DIE KLAUSUR FÜR DIE NONNEN bleibt in Kraft, denn an erster Stelle steht die Erneuerung des Charisma. Änderungen gibt es daher nicht im Geist des apostolischen Bekenntnisses der kontemplativen Orden, sondern nur in den praktischen Mitteln. Diese Umstellung aber schon allein ist für die Nonnen ungeheuerlich genug, denn sie fordert ihnen die äußerste Anstrengung ab. Erfolgreich mühen sich vor allem die kleinen Klausurorden (manchmal weniger als 20 Schwestern in einem Haus) mit der Erneuerung ab, und so kommt es, daß zuweilen die frömmsten, treuesten Gottesdienerinnen zugleich auch der Kirche größte Sorgenkinder sind.

Für Klausurorden wie etwa den Karmel, der noch 1941 nur Postulantinnen mit einer vierstelligen Mitgift den Schleier gab, läutete in den letzten Jahren häufig das „Hunger -glöckchen“. Die nackte Existenz blieb vielen Klausurklöstern ein unbewältigtes Problem und steckte der Kirche in ihren eigenen Reihen ein neues Missionsgebiet ab. Weil ihre zuverlässigen Gönner von einst nicht mehr leben, der Krieg ihre Häuser zerstörte oder aber nur die Zeit ihren Besitz verschlang, und weil den Nonnen selbst in ihrer bewußten Abkehr von der Welt die Orientierung für eine kluge heilende Investition abhanden kam, zerrann ihnen ihr Reichtum unter den eigenen Händen.

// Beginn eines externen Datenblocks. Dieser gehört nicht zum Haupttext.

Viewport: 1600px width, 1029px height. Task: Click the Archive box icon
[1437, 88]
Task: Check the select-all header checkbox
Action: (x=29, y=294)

Der italienische Nonnenverband („Unione Superiore Maggiori d'Ita-lia) zählt in seinem Rechenschaftsbericht 1964/65 noch etliche Klöster auf, denen sanitäre Anlagen ebenso wie die notwendigste Wäsche, Kleider, Schuhe und Bettücher fehlten. Andere Häuser lebten ohne Strom, weil sie die Lichtrechnung nicht mehr bezahlen konnten. Bei den „Suore Ciarisse“ in Fiesole bei Florenz fand die Inspektorin 14 von 16 Nonnen krank. Ihnen hatte es an den notwendigen Medikamenten gemangelt.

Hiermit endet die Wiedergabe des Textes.